EXTRAIT FOURNI:
────

Le cobra du rêve (paru dans Weirdbook, n°1, en 1968) est également un thème fantastique classique, mais traité d’une manière originale par Howard. Le rêve/cauchemar se poursuit et envahit la réalité, détruisant la réalité et les faits. Un bref retour aux Indes, et des scènes d’une tension et d’une horreur rares ! Ainsi qu’une très belle méditation sur les mécanismes de l’inconscient. De la logique inéluctable du cauchemar...
Le fléau de Dermod (paru dans Magazine of Horror, automne 1967) est sans doute l’un des textes les plus personnels de Howard... et des plus curieux. Outre sa grand-mère nommément citée et ses origines irlandaises, Howard s’invente une sœur jumelle (ce thème se retrouve dans une ou deux autres nouvelles. Ce qui intéresserait sans doute plus d’un psychanalyste ! L’ambiance de ce récit n’est pas sans rappeler Le cairn de l’homme gris (in Le Pacte noir) et jamais Howard n’a été aussi sombre et désespéré, hanté par la mort et la futilité des choses de ce monde.
Le peuple de la côte noire, paru dans Spaceway Science Fiction, en septembre-octobre 1969) est un autre récit très étrange, d’une cruauté et d’une noirceur rarement égalées. L’ambiance est digne des récits les plus échevelés des pulps d’avant-guerre, mais c’est vraiment le cauchemar à l’état pur, comme si Howard l’avait couché par écrit, encore à moitié endormi, à peine réveillé d’un rêve particulièrement horrible ! Outre le thème insolite, notons la citation d’un poème de Tevis Clyde Smith (ami et collaborateur d’Howard) et le ton extrêmement morbide de cette nouvelle, fébrile et malsaine à souhait !

────

DONNÉES FOURNIES:
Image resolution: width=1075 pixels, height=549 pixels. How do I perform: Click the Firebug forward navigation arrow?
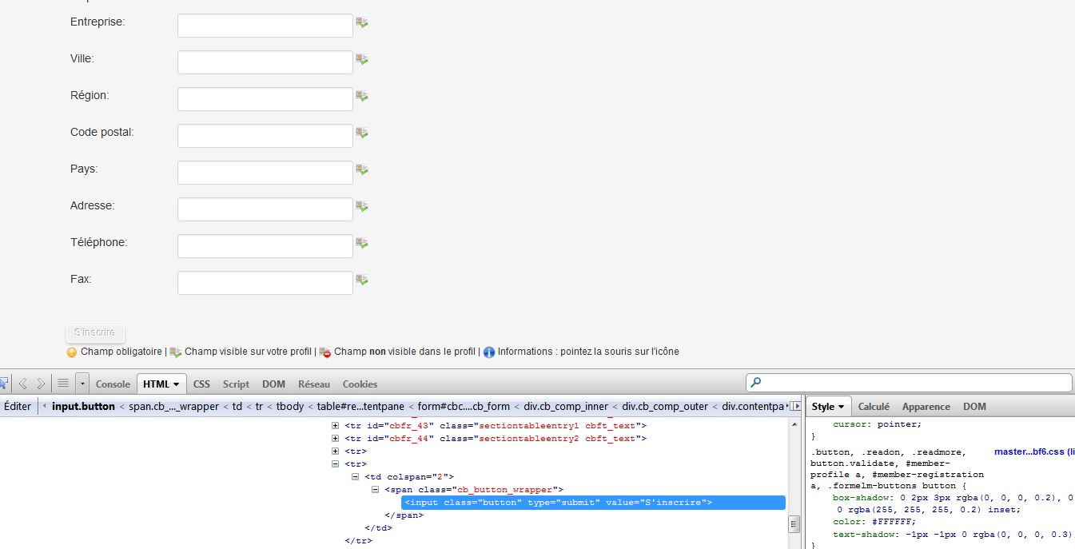[41, 384]
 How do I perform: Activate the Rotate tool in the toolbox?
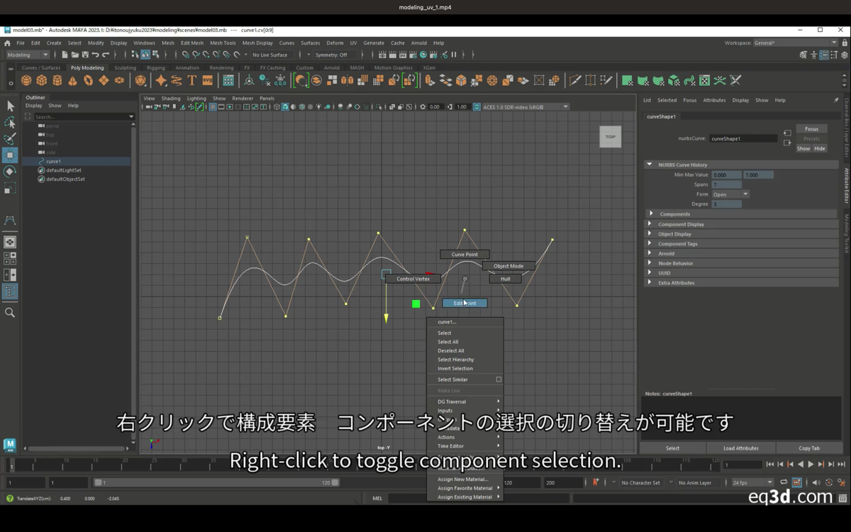tap(10, 172)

────

TÂCHES À RÉALISER:
1. Transcrivez mot pour mot le passage de l'extrait sur les nouvelles de Howard compris entre "Le cobra du" et "inéluctable du cauchemar...", bornes incluses.
2. Rédigez la suite de l'extrait consacré aux nouvelles de Howard, à partir du point où il s'interrompt.

RÉPONSES PAR TÂCHE:
1.
Le cobra du rêve (paru dans Weirdbook, n°1, en 1968) est également un thème fantastique classique, mais traité d’une manière originale par Howard. Le rêve/cauchemar se poursuit et envahit la réalité, détruisant la réalité et les faits. Un bref retour aux Indes, et des scènes d’une tension et d’une horreur rares ! Ainsi qu’une très belle méditation sur les mécanismes de l’inconscient. De la logique inéluctable du cauchemar...

2.
Les habitants des tombes (titre de travail : His Brother’s Shoes, paru dans Lost Fantasies, n°4, en 1976) se signale par une ambiance extrêmement macabre et contient un thème cher à Howard, celui de la dégénérescence d’une race, déjà traité dans Le peuple des ténèbres (in Le Pacte noir) et une aventure de Bran Mak Morn : Les Vers de la terre. Je n’insiste pas. Notons les origines texanes de l’un des personnages, et l’allusion aux indiens d’Amérique, leurs superstitions concernant une certaine colline au nom étrange, qui n’est pas sans annoncer Graham Masterton ! Un texte extrêmement prenant et angoissant, où Howard prouve qu’il est l’un des maîtres de l’horreur.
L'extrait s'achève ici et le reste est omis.